5 Financial Literacy Tips to Better Understand Your Finances
November is Financial Literacy Month across Canada.
Put on by the Financial Consumer Agency of Canada (FCAC), Financial Literacy Month encourages organizations to share resources to help empower Canadians by strengthening their understanding of finances.
The 2021 theme for Financial Literacy Month focuses on the importance of building financial resilience in challenging times and working within a digital economy. To play a part in helping improve the financial literacy of our members, here are five financial literacy tips you can act on today to help improve your financial situation.
Tip #1: Have the right account for your needs
Are you paying too much in service fees for your day-to-day chequing account? Are you earning enough on your savings deposits?
Consider what types of services you use. For example: Do you usually do your banking online or on a mobile app, or do you stop at an ATM frequently?
How many transactions do you do in a month? Which features do you need? Is an environmentally friendly account important to you? Everyone’s priorities are different, so be sure you have the right account for you!
Talk to your local branch or call our Member Solutions Centre for a comprehensive review of your account to ensure that you have the right type of account for your needs.
Tip #2: Know your needs vs. wants
If you are trying to save funds, ask yourself whether the item you are considering is a need or a want. A need is something that is essential, whereas a want is something that is nice to have.
Your needs and wants may change over time, and each person’s needs and wants will be different from the next. It’s important to have spending priorities so that you have money for the items you need!
To do: Make a list of your wants and needs and associated costs with them. Prioritize them based on urgency and make a savings budget to accommodate. Consider not only the material impact these things will have on your life, but the emotional and mental impact as well.
Tip #3: Make a holiday spending budget
The holidays can be a very exciting time of the year but also very stressful if you don’t have a spending plan or budget. Here’s how:
- Make a list of all the holiday expenses you will have such as gifts, higher grocery bills, traveling expenses, etc.
- Determine how much money you have available to spend. This may be money that you have set aside all year in preparation for the holidays or extra money you can find in your budget.
- Assign a monetary amount to each of the holiday expense categories according to your overall budget amount.
- Keep track of your spending to ensure that you are not overspending.
To do: To cut down on gift expenses, set dollar limits with family and friends or initiate a single gift exchange; draw names so each person buys for only one person from that group. It’s fun, more personal, and fiscally beneficial.
Tip #4: Plan for unexpected expenses with an emergency fund
Life is full of surprises! Make sure you can afford unforeseen events like car repairs, job loss, being unable to work due to health issues, etc.

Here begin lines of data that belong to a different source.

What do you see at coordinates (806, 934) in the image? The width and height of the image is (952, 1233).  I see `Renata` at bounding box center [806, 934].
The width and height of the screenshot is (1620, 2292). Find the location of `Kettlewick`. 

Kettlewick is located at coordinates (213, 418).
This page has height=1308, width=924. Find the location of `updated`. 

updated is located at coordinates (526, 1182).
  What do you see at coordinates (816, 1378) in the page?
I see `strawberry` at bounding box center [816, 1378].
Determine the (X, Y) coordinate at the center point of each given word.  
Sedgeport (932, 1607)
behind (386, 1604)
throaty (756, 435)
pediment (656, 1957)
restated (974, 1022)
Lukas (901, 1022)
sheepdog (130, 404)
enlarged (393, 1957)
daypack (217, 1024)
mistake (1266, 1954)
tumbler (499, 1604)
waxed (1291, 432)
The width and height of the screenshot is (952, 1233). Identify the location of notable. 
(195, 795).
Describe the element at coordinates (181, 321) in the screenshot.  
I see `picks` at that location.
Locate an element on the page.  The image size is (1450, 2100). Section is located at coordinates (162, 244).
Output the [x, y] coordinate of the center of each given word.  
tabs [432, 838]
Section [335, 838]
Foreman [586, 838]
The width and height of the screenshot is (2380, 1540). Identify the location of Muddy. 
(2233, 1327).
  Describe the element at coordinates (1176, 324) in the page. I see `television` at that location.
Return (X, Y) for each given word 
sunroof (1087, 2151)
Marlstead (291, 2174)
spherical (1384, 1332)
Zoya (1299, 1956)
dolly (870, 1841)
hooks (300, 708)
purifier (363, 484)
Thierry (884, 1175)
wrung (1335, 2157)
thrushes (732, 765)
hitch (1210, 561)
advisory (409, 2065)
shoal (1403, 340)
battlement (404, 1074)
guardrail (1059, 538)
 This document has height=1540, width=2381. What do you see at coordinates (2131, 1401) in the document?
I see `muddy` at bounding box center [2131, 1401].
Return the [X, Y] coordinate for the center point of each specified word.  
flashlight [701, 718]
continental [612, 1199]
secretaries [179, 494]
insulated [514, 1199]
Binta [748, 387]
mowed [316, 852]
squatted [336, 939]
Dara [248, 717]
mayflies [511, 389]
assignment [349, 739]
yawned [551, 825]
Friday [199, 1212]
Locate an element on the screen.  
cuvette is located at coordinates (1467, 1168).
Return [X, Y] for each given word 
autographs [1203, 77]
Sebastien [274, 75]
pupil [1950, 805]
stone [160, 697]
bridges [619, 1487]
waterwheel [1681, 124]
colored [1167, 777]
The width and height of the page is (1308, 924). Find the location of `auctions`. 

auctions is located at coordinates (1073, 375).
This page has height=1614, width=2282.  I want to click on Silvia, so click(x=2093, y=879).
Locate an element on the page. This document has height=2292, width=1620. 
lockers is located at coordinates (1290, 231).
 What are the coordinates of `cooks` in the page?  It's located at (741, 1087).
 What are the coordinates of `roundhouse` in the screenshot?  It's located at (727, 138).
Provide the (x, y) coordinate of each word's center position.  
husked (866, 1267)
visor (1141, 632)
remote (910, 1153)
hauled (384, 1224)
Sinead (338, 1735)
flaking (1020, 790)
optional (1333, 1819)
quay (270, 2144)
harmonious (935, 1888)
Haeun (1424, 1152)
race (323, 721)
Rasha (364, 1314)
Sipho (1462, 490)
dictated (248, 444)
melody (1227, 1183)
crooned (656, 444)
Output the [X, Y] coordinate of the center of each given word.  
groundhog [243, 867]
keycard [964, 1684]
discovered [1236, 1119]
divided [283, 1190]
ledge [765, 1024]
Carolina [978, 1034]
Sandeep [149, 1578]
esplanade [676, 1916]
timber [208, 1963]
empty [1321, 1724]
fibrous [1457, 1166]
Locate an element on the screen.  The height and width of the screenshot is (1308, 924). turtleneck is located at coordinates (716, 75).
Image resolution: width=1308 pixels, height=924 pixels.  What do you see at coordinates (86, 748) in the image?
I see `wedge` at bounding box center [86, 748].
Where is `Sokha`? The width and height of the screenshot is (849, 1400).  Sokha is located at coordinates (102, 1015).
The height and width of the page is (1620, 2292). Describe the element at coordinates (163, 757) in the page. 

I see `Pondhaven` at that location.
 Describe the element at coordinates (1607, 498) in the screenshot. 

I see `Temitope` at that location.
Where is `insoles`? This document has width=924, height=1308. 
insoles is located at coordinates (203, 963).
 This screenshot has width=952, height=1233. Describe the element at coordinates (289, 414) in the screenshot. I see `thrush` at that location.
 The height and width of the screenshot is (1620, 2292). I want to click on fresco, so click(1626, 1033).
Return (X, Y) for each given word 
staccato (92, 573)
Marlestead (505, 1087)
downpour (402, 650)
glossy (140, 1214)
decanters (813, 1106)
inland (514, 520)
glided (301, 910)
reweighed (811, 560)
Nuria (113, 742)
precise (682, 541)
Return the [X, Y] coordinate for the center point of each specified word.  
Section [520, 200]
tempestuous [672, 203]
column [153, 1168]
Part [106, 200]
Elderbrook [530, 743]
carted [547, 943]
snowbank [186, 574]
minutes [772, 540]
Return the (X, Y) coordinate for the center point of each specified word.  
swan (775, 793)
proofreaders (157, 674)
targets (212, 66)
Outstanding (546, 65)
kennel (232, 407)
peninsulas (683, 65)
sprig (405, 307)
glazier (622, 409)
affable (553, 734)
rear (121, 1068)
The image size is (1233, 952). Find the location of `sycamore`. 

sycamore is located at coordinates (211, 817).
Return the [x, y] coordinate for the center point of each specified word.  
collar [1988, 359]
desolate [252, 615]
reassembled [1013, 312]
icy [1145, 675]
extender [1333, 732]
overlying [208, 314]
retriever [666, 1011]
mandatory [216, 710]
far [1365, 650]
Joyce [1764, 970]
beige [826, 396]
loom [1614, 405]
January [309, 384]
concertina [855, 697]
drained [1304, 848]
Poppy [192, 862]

Planning for the unexpected means that you won’t have to go into debt and pay interest on loans to cover those expenses. You will have peace of mind knowing you have the funds to cover these costs.
How? The general rule of thumb for emergency funds is to save between 3-6 months of your regular expenses. But any funds saved is better than no funds saved.
Tip #5: Small changes can make a big difference
Whether your goal is to pay off debt or save money for the future, there are small changes you can make today that will make a big difference in the future!
How? Consider these small steps:
How? Consider these small steps:
- Set up an automatic transfer from your chequing account to a savings account every payday.
- Pack a lunch instead of going out to eat.
- Make a meal plan and grocery list and stick to it.
- Review monthly expenses to look at what could be changed or removed such as TV or cell services that aren’t regularly used.